UK energy policymakers must now make decarbonisation decisions within a new political context, being outside the European Union. This adds a further layer of complexity and uncertainty. Although the UK has left the EU, the medium- and longer-term relationship remains undefined with potential political, economic and trade implications.
This project, delivered jointly by Chatham House and the University of Warwick, seeks to unravel and explore the consequences of Brexit so that we can better understand what it means for energy and climate policies and politics.
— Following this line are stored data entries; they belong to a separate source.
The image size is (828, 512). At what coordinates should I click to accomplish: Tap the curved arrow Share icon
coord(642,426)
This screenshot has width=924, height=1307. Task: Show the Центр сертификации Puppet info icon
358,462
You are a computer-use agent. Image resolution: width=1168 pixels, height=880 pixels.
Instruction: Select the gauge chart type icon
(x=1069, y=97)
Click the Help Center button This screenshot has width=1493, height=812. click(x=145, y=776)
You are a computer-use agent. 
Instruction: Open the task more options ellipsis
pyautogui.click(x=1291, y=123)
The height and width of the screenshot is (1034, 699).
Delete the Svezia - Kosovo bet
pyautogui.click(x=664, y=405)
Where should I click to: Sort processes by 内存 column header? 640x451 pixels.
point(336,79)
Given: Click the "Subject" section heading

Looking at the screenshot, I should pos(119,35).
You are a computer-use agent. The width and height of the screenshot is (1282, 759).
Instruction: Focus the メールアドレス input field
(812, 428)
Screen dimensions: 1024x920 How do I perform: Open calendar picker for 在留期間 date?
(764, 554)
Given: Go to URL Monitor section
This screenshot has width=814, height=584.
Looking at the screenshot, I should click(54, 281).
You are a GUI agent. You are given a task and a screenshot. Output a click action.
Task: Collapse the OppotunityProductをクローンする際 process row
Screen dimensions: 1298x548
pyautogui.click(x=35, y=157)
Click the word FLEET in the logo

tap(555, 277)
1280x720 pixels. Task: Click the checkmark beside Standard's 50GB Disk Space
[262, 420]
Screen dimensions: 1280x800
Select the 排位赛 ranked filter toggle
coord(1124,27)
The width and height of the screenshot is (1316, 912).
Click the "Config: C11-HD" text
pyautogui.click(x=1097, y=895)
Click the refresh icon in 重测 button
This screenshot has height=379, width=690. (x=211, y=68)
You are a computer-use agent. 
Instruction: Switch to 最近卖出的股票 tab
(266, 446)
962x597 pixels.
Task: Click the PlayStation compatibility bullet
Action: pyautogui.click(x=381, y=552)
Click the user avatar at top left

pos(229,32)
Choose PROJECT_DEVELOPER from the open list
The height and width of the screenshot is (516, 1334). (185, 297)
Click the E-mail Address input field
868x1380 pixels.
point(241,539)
This is done across four main work packages:
- Combine conceptual insights and academic theory from international political economy, climate change, and energy policy in order to frame Brexit and how it relates to zero carbon energy policy;
- Map the immediate implications of de-integration from the EU for current UK energy policy, and for net zero energy policy based on documented analysis and stakeholder engagement;
- Analyse how UK energy policy is being re-oriented, as a result of Brexit, in the medium term (2020-2022) in three strategic areas:
- Carbon and emissions trading
- Gas and electricity trade and interconnection between the UK and European markets
- Demand management
- Application of scenario planning methods to explore different longer-term trajectories (2023-2030) for the UK’s net zero energy policies, as the UK re-configures itself domestically and globally.
By understanding Brexit, and its implications across the different temporal stages, the project will highlight additional, relevant barriers and opportunities for the UK as it strives to fully decarbonise energy and what these mean for meeting zero carbon targets.